# RECORDS FOR THE EXERCISE
----

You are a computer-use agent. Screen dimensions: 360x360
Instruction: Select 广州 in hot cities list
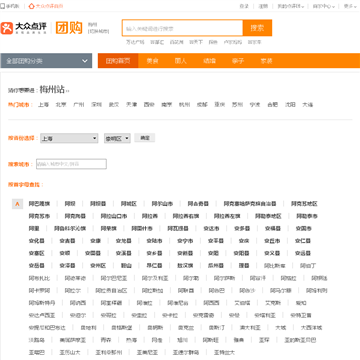click(x=79, y=105)
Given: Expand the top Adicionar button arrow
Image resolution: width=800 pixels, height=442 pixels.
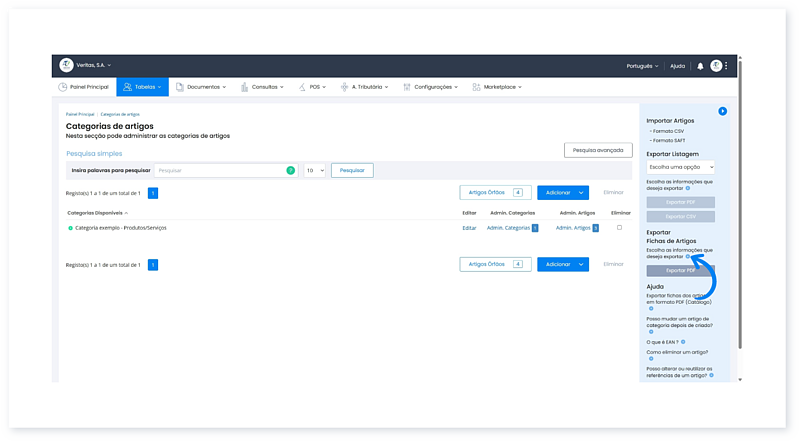Looking at the screenshot, I should pyautogui.click(x=582, y=192).
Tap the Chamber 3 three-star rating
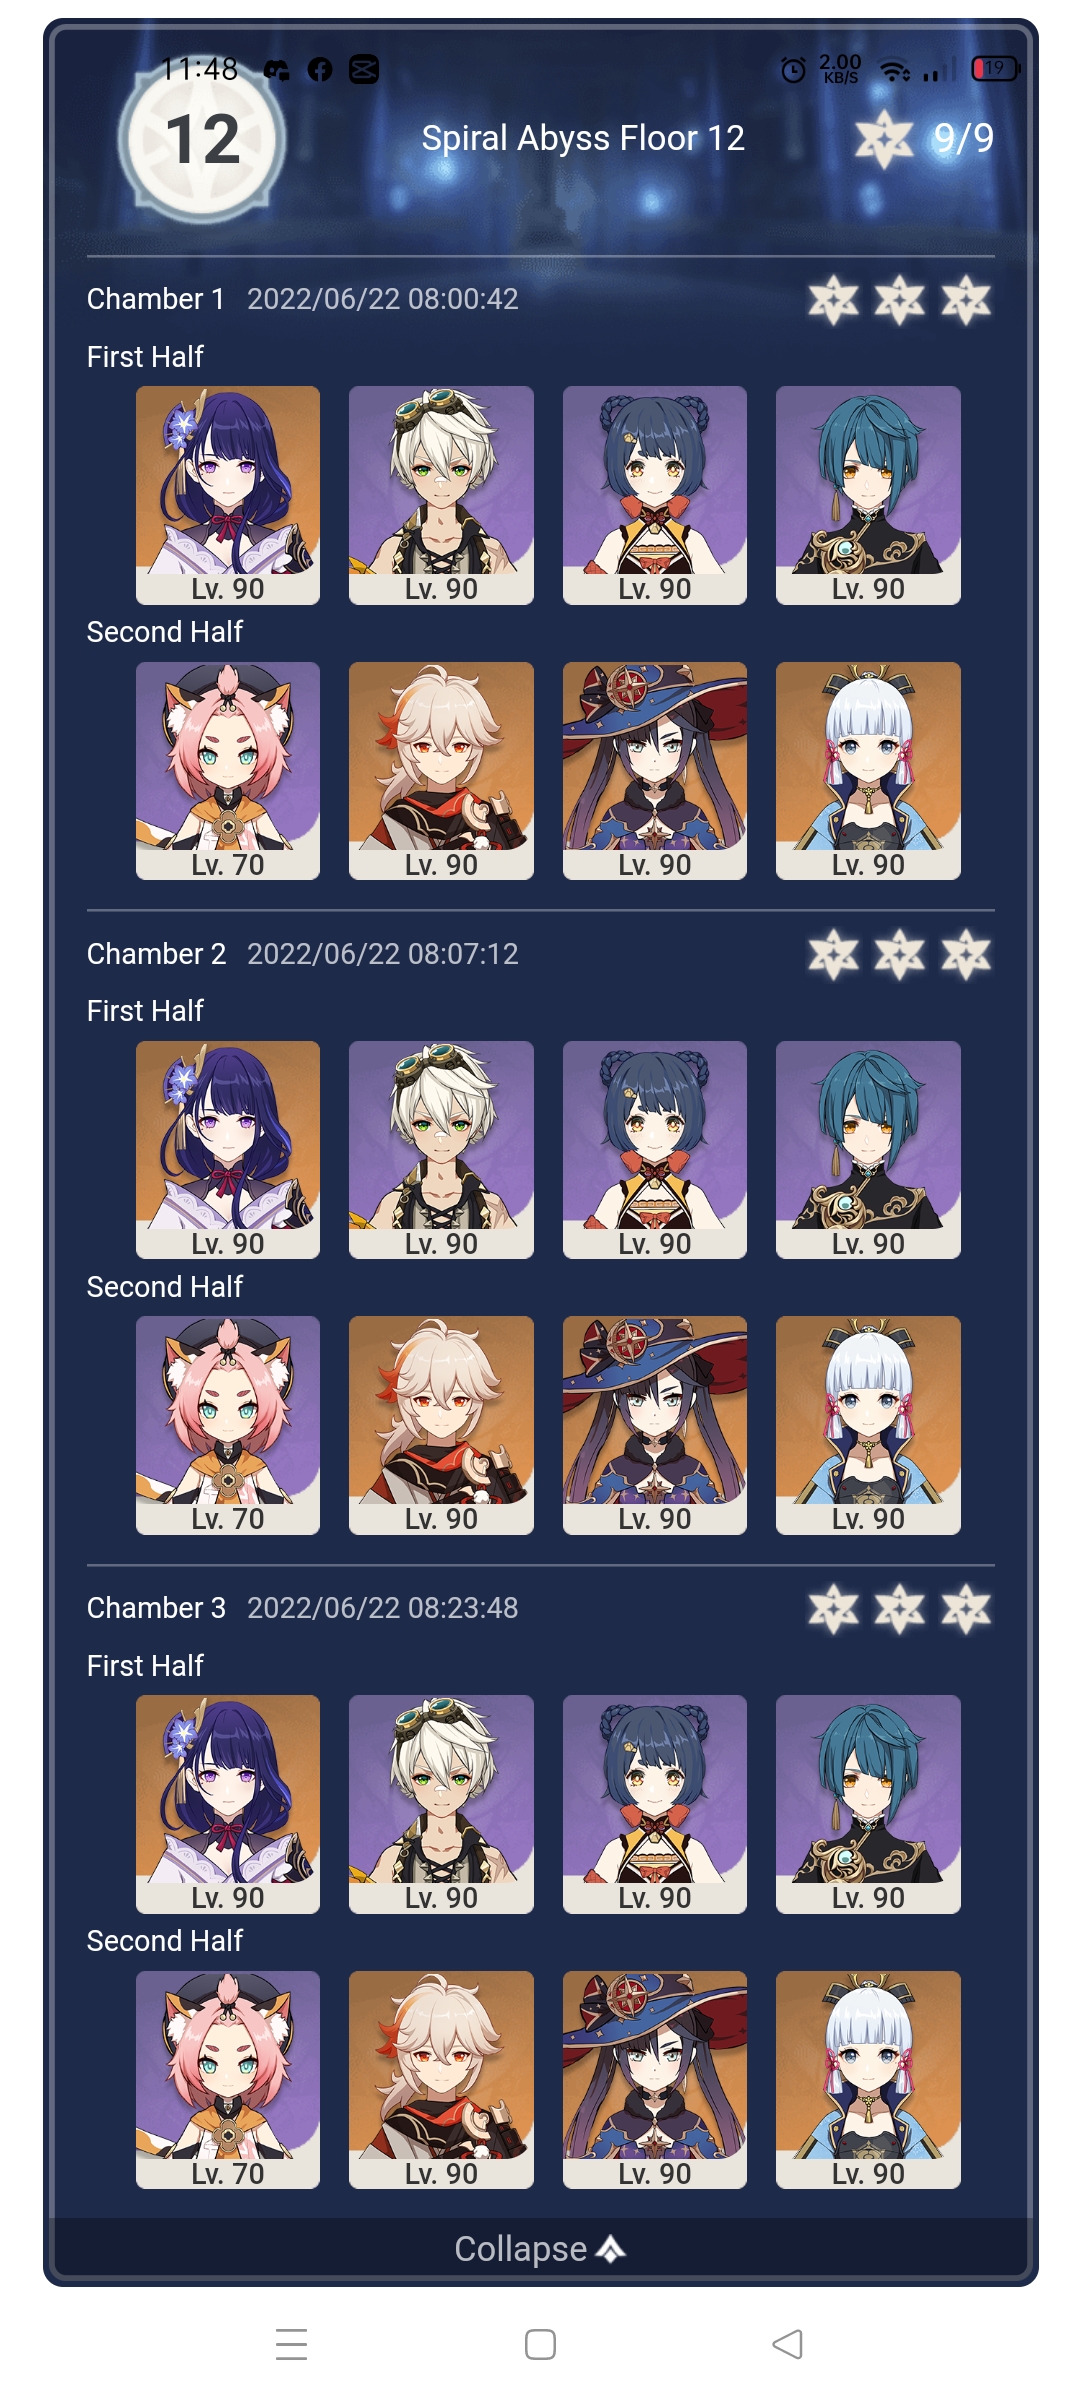The image size is (1080, 2400). coord(900,1609)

----

# ACTIVITY
When you print the entries, keep every line exactly as it is and drop the pictures.

# SOLUTION TO THIS TASK
You are a computer-use agent. Screen dimensions: 360x360
Instruction: Select 广州 in hot cities list
click(x=79, y=105)
Given: Expand the top Adicionar button arrow
Image resolution: width=800 pixels, height=442 pixels.
Looking at the screenshot, I should pyautogui.click(x=582, y=192).
Tap the Chamber 3 three-star rating
The image size is (1080, 2400). coord(900,1609)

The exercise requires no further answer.